Fragmento proporcionado:

....

Vuela alto, ya desde las primeras palabras: «No habrá paz en el mundo si antes no se comprende el papel de la religión». Y esto «desconcierta a los líderes políticos y religiosos», porque «la religión nos lleva a un terreno desconocido». Sigue media hora intensa en la que Tony Blair, ex primer ministro durante mucho tiempo al servicio de la Corona Británica -y del New Labour- y hoy presidente de la Fundación que lleva su nombre, se adentra en ese terreno, y de qué forma. Habla de los mitos desplazados en el último decenio («para los europeos de los años 60 y 70 existía una sola ecuación: cuando la sociedad progresa, la religión decae. No ha sido así»), de los descubrimientos del post 11 de septiembre; de las persecuciones de los cristianos en muchas zonas del mundo (por ejemplo, Pakistán) y de las dificultades que atraviesan otros fieles en otras franjas del planeta («tenemos que apoyar a los musulmanes en la India, a los cristianos no ortodoxos en Moldavia, a los Bahaí en Irán, a los musulmanes ahmadía en Pakistán...»). Y hace una pausa en mitad del discurso para sacar una primera conclusión basada en los hechos: «En cualquier lugar, en cada barrio, miremos dónde miremos, la religión es poderosa, impulsora y determina la fuerza que forja el mundo a nuestro alrededor».
Por eso el ex estadista británico deja la política y, habiéndose convertido el catolicismo, ha puesto en marcha la Fundación Tony Blair Faith: para estudiar el impacto del factor religioso en la globalización, en las «fuerzas que mueven la historia». Por eso llegó ayer a Milán, Aula Magna de la Universidad Católica, para participar en la tercera sesión del seminario organizado en colaboración con la Fundación para la Subsidiariedad. El tema: «Religión y ámbito público, ¿secularismo o laicidad?». Sala abarrotada, prensa, cámaras. Para acoger al invitado, junto al rector del ateneo milanés Lorenzo Ornaghi, está Giorgio Vittadini, presidente de la Fundación para Subsidiariedad. Con Blair ya se había cruzado en el Meeting de Rímini hace dos años. Nació una relación de colaboración que nos ha traído hasta aquí, a este encuentro precedido por una conferencia de prensa en la que Blair, pagada la tasa de las previsibles preguntas sobre el estado de alerta italiano («No es asunto mío... en cualquier caso, los fundamentos de la economía son fuertes: tengo gran confianza en Italia, lo conseguiréis»), habla de la crisis global como de una oportunidad («nos obliga a tomar decisiones que en cualquier caso habríamos tenido que tomar»), que hay que afrontar superando las categorías tradicionales («ya no es una cuestión de derechas o de izquierdas, sino de pasado contra futuro»), preparándose para «cambios dolorosos» que hay que llevar a cabo «de forma justa, esta es la cuestión». Cita ampliamente al Papa («También para él la fe es un elemento decisivo de progreso») y menciona varias veces la libertad religiosa («no existe verdadera democracia sin esta libertad»). Dice también que se ha convertido porque «durante años estuve yendo a misa con mi mujer a una iglesia católica y me sentía como en casa».

....

Lo que se pide: Prolonga la crónica sobre la intervención de Tony Blair acerca de la religión a partir de su última oración.

(Registros para ubicar los ítems descritos)

....

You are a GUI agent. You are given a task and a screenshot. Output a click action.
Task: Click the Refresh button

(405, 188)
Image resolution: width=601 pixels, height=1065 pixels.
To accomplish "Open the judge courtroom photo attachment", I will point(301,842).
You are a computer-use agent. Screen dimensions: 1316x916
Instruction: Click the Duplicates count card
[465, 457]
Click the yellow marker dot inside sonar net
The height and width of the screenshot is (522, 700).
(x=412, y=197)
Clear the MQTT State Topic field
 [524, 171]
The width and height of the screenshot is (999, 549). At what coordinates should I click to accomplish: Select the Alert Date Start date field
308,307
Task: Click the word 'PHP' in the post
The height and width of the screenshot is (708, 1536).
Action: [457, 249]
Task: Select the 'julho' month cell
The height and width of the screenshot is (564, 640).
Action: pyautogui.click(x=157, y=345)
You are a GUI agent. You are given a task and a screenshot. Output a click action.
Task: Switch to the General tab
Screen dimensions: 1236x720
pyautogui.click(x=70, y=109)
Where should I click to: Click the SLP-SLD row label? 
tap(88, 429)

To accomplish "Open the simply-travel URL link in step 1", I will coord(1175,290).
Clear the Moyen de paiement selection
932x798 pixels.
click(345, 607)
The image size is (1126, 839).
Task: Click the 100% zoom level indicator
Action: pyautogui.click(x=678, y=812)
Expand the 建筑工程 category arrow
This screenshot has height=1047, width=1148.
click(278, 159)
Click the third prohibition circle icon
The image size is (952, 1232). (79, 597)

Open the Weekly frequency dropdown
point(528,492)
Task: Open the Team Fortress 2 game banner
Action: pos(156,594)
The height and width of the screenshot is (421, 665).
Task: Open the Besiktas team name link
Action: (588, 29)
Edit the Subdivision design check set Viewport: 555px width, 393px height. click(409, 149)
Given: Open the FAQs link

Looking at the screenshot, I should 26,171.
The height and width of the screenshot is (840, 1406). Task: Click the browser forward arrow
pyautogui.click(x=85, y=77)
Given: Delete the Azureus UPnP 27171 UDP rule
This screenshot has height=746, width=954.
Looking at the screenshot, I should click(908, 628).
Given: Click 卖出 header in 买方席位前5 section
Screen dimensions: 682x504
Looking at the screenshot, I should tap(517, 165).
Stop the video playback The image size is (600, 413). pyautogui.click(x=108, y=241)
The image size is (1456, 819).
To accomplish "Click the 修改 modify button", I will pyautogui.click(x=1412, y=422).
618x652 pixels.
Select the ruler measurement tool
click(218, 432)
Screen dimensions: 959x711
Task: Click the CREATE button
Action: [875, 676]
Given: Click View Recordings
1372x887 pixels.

....

Resultado:
Pero se encuentra «en casa» también aquí, mientras avanza con su discurso. Vittadini introdujo el encuentro así: «No son temas que se puedan dar por descontado. Hoy existe un riesgo mucho peor que la inestabilidad política y económica y es aquello por lo que la persona parece fluctuar, como si las circunstancias lo aplastasen. En cambio, es posible volver a partir de la idea de una persona no reducida. Lo que sucede en las grandes religiones porque ponen en el centro el corazón del hombre». Y Blair continúa en la misma línea, profundizando la relación entre religión y democracia, «que no es sólo un sistema para votar, sino una predisposición mental», apertura al mundo (y al otro) aún más necesaria en estos tiempos. Es precisamente en esta cuestión, en la educación a la «apertura», donde la aportación de las religiones puede ser decisiva: «Esta tarea no se puede dejar sólo a la política. Tienen que afrontarla también las personas de fe que deberían aportar una plataforma de comprensión interreligiosa y la justificación teológica de una mentalidad abierta», es decir pueden, y en cierto modo deben, «obtener de sus tradiciones y de sus textos los valores y la visión necesarios para crear una cultura de la democracia». Parecía decir que sin la aportación de una fe que busque con sinceridad -purificada de la idea desastrosa de que «Dios está de nuestra parte»- la comprensión recíproca, la convivencia se hace mucho, mucho más difícil.
Ciertamente quedan abiertas muchas cuestiones. Cuáles son y dónde se sitúan los límites de la política, como reclama Ornaghi en su intervención, empeñado en poner de manifiesto que la secularización no ha vencido completamente, y cómo el ámbito de la vida social está impregnado de lo sagrado, de una «vuelta a Dios que no es una reivindicación del pasado, sino una visión del futuro a partir de una comprensión realista del presente».
Agotado el turno de preguntas del público (argumento principal: la crisis), queda abierta una cuestión en particular: la relación entre razón y fe y porqué la fe -una cierta forma de entender y vivir la fe- ayuda a la razón misma a abrirse, no sólo aportando temas y principios propios, sino precisamente abriendo la razón, como reclama Benedicto XVI.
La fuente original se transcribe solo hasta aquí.